Te sklepy racjonują podstawowe produkty. Można kupić do 5 sztuk na osobę
Panika związana z epidemią koronawirusa czyści półki sklepowe w wielu krajach. Do tego stopnia, że brytyjskie Tesco zdecydowało się wydzielać najbardziej potrzebne produkty: do pięciu sztuk na głowę.
Brytyjczycy nie zdecydowali się na wprowadzenie odgórnych limitów, ale swoje ograniczenia wprowadziły inne duże sieci handlowe, jak Asda, Waitrose czy drogerie Boots.
Koronawirus czyści półki
Panika związana z koronawirusem sprawiała, że na wyczerpaniu są zapasy... papieru toaletowego w Australii. Woolworths, największa sieć supermarketów w Australii, poinformowała, że ogranicza sprzedaż papieru toaletowego do czterech opakowań na jednego klienta.Mimo ostrzeżeń ekspertów, że nie ma potrzeby gromadzenia zapasów, z półek znikają papier toaletowy, chusteczki konserwy, maski higieniczne czy żele do odkażania rąk. Premier Scott Morrison, który konsultował się z Woolworths w sprawie wpływu wirusa na łańcuchy dostaw, wezwał swoich rodaków do zachowania spokoju i powstrzymania się od nadmiernych zakupów w hipermarketach.

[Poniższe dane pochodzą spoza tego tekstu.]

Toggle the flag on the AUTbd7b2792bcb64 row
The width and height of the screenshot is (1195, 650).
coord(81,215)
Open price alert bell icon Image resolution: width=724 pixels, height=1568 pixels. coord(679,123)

Podobnie sprawa ma się w niektórych sklepach w Polsce. Pracownicy sklepów Biedronka i Lidl nie nadążają z uzupełnianiem półek. Chodzi głównie o produkty suche, z długim terminem przydatności do spożycia, jak kasza, ryż czy makaron.

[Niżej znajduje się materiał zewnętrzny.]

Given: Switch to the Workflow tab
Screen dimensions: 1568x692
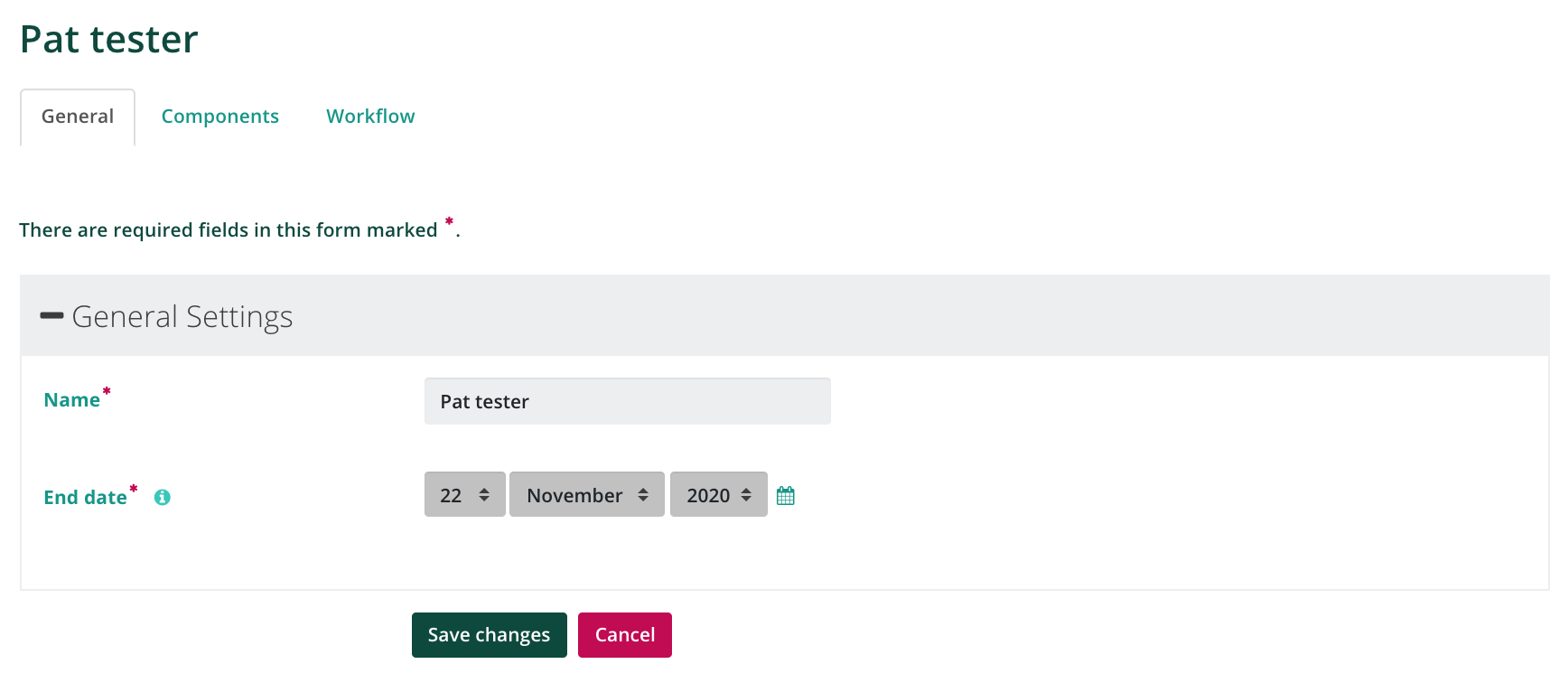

Z powodu zagrożenia zakażeniem koronawirusem ludzie wprost rzucili się do aptek i drogerii, by uzbroić się w zapasy produktów do czyszczenia rąk i pozbywania się z nich groźnych patogenów. Nie trzeba jednak tracić nadziei na stworzenie własnych rezerw – żel czy chusteczki dezynfekujące można zrobić również samodzielnie.